> _Problem description_: I need the records below retyped exactly.
--- --- ---
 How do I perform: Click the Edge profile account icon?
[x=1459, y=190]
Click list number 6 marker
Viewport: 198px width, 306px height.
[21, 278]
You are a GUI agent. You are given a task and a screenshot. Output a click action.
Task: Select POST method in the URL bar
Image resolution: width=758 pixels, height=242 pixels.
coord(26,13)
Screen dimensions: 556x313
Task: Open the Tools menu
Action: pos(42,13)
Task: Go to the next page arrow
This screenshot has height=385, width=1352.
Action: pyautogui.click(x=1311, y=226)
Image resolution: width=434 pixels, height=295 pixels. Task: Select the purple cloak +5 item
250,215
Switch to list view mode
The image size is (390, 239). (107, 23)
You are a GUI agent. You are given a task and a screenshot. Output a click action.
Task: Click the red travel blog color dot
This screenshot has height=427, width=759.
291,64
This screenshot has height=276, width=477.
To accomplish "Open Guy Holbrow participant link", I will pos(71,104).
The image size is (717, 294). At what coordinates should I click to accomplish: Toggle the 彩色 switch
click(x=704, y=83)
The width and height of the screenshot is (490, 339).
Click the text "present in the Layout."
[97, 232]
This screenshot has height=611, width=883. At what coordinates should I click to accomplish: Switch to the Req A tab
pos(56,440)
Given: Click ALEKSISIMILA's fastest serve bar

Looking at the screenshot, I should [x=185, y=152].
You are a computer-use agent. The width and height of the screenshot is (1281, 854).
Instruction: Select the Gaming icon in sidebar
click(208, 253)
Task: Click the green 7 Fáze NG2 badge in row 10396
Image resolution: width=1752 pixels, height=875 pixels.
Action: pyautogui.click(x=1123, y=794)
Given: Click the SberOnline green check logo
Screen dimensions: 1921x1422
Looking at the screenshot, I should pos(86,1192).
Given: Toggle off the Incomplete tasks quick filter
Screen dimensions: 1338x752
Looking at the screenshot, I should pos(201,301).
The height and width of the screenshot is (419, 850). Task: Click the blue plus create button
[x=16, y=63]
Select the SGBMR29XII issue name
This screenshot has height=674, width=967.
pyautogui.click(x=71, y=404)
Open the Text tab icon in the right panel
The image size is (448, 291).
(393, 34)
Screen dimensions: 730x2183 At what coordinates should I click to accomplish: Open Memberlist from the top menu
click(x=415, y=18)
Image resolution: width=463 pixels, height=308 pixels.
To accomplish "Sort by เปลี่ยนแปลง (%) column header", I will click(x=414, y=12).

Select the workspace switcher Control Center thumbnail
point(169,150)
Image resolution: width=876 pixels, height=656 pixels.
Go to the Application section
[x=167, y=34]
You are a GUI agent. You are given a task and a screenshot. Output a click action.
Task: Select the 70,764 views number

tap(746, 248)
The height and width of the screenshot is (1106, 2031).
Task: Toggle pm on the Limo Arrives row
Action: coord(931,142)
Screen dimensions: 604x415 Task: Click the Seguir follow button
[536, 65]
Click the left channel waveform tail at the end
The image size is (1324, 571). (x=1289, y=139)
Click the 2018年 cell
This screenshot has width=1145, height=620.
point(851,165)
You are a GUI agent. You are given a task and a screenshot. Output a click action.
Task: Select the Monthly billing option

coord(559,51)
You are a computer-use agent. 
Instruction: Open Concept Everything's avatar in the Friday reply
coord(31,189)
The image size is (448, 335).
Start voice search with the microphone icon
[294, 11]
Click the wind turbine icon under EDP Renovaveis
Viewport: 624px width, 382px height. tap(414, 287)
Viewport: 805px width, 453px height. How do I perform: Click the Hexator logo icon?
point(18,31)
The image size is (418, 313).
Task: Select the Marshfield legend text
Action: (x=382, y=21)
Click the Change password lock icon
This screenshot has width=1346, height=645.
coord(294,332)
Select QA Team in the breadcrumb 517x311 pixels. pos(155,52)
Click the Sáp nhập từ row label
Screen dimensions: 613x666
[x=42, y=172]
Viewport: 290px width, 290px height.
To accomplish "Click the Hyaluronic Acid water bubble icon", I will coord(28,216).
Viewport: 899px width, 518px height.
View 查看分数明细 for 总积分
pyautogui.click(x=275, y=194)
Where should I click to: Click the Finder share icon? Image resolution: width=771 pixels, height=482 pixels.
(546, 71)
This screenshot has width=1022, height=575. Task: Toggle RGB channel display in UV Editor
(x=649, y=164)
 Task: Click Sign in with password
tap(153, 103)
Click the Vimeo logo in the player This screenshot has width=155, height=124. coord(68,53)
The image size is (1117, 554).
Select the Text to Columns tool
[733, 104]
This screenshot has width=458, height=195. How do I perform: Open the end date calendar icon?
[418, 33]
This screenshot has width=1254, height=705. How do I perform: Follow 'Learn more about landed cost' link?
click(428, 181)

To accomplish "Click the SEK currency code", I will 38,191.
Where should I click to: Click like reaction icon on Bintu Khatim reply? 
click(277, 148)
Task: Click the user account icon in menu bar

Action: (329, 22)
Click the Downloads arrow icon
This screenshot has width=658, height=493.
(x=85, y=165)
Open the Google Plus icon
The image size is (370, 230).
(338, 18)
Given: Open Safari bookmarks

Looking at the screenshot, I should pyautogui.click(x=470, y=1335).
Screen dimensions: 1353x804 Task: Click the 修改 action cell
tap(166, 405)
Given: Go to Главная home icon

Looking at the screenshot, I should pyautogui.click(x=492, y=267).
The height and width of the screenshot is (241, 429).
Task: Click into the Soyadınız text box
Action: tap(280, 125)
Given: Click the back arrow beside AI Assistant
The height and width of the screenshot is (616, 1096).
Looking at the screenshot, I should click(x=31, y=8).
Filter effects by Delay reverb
--- --- ---
> _Solution_:
 How do I perform: Click the Edge profile account icon?
[x=1459, y=190]
Click list number 6 marker
Viewport: 198px width, 306px height.
[21, 278]
You are a GUI agent. You are given a task and a screenshot. Output a click action.
Task: Select POST method in the URL bar
Image resolution: width=758 pixels, height=242 pixels.
coord(26,13)
Screen dimensions: 556x313
Task: Open the Tools menu
Action: pos(42,13)
Task: Go to the next page arrow
This screenshot has height=385, width=1352.
Action: pyautogui.click(x=1311, y=226)
Image resolution: width=434 pixels, height=295 pixels. Task: Select the purple cloak +5 item
250,215
Switch to list view mode
The image size is (390, 239). (107, 23)
You are a GUI agent. You are given a task and a screenshot. Output a click action.
Task: Click the red travel blog color dot
This screenshot has height=427, width=759.
291,64
This screenshot has height=276, width=477.
To accomplish "Open Guy Holbrow participant link", I will pos(71,104).
The image size is (717, 294). At what coordinates should I click to accomplish: Toggle the 彩色 switch
click(x=704, y=83)
The width and height of the screenshot is (490, 339).
Click the text "present in the Layout."
[97, 232]
This screenshot has height=611, width=883. At what coordinates should I click to accomplish: Switch to the Req A tab
pos(56,440)
Given: Click ALEKSISIMILA's fastest serve bar

Looking at the screenshot, I should [x=185, y=152].
You are a computer-use agent. The width and height of the screenshot is (1281, 854).
Instruction: Select the Gaming icon in sidebar
click(208, 253)
Task: Click the green 7 Fáze NG2 badge in row 10396
Image resolution: width=1752 pixels, height=875 pixels.
Action: pyautogui.click(x=1123, y=794)
Given: Click the SberOnline green check logo
Screen dimensions: 1921x1422
Looking at the screenshot, I should pos(86,1192).
Given: Toggle off the Incomplete tasks quick filter
Screen dimensions: 1338x752
Looking at the screenshot, I should pos(201,301).
The height and width of the screenshot is (419, 850). Task: Click the blue plus create button
[x=16, y=63]
Select the SGBMR29XII issue name
This screenshot has height=674, width=967.
pyautogui.click(x=71, y=404)
Open the Text tab icon in the right panel
The image size is (448, 291).
(393, 34)
Screen dimensions: 730x2183 At what coordinates should I click to accomplish: Open Memberlist from the top menu
click(x=415, y=18)
Image resolution: width=463 pixels, height=308 pixels.
To accomplish "Sort by เปลี่ยนแปลง (%) column header", I will click(x=414, y=12).

Select the workspace switcher Control Center thumbnail
point(169,150)
Image resolution: width=876 pixels, height=656 pixels.
Go to the Application section
[x=167, y=34]
You are a GUI agent. You are given a task and a screenshot. Output a click action.
Task: Select the 70,764 views number

tap(746, 248)
The height and width of the screenshot is (1106, 2031).
Task: Toggle pm on the Limo Arrives row
Action: coord(931,142)
Screen dimensions: 604x415 Task: Click the Seguir follow button
[536, 65]
Click the left channel waveform tail at the end
The image size is (1324, 571). (x=1289, y=139)
Click the 2018年 cell
This screenshot has width=1145, height=620.
point(851,165)
You are a GUI agent. You are given a task and a screenshot. Output a click action.
Task: Select the Monthly billing option

coord(559,51)
You are a computer-use agent. 
Instruction: Open Concept Everything's avatar in the Friday reply
coord(31,189)
The image size is (448, 335).
Start voice search with the microphone icon
[294, 11]
Click the wind turbine icon under EDP Renovaveis
Viewport: 624px width, 382px height. tap(414, 287)
Viewport: 805px width, 453px height. How do I perform: Click the Hexator logo icon?
point(18,31)
The image size is (418, 313).
Task: Select the Marshfield legend text
Action: (x=382, y=21)
Click the Change password lock icon
This screenshot has width=1346, height=645.
coord(294,332)
Select QA Team in the breadcrumb 517x311 pixels. pos(155,52)
Click the Sáp nhập từ row label
Screen dimensions: 613x666
[x=42, y=172]
Viewport: 290px width, 290px height.
To accomplish "Click the Hyaluronic Acid water bubble icon", I will coord(28,216).
Viewport: 899px width, 518px height.
View 查看分数明细 for 总积分
pyautogui.click(x=275, y=194)
Where should I click to: Click the Finder share icon? Image resolution: width=771 pixels, height=482 pixels.
(546, 71)
This screenshot has width=1022, height=575. Task: Toggle RGB channel display in UV Editor
(x=649, y=164)
 Task: Click Sign in with password
tap(153, 103)
Click the Vimeo logo in the player This screenshot has width=155, height=124. coord(68,53)
The image size is (1117, 554).
Select the Text to Columns tool
[733, 104]
This screenshot has width=458, height=195. How do I perform: Open the end date calendar icon?
[418, 33]
This screenshot has width=1254, height=705. How do I perform: Follow 'Learn more about landed cost' link?
click(428, 181)

To accomplish "Click the SEK currency code", I will 38,191.
Where should I click to: Click like reaction icon on Bintu Khatim reply? 
click(277, 148)
Task: Click the user account icon in menu bar

Action: (329, 22)
Click the Downloads arrow icon
This screenshot has width=658, height=493.
(x=85, y=165)
Open the Google Plus icon
The image size is (370, 230).
(338, 18)
Given: Open Safari bookmarks

Looking at the screenshot, I should pyautogui.click(x=470, y=1335).
Screen dimensions: 1353x804 Task: Click the 修改 action cell
tap(166, 405)
Given: Go to Главная home icon

Looking at the screenshot, I should pyautogui.click(x=492, y=267).
The height and width of the screenshot is (241, 429).
Task: Click into the Soyadınız text box
Action: tap(280, 125)
Given: Click the back arrow beside AI Assistant
The height and width of the screenshot is (616, 1096).
Looking at the screenshot, I should click(x=31, y=8).
Filter effects by Delay reverb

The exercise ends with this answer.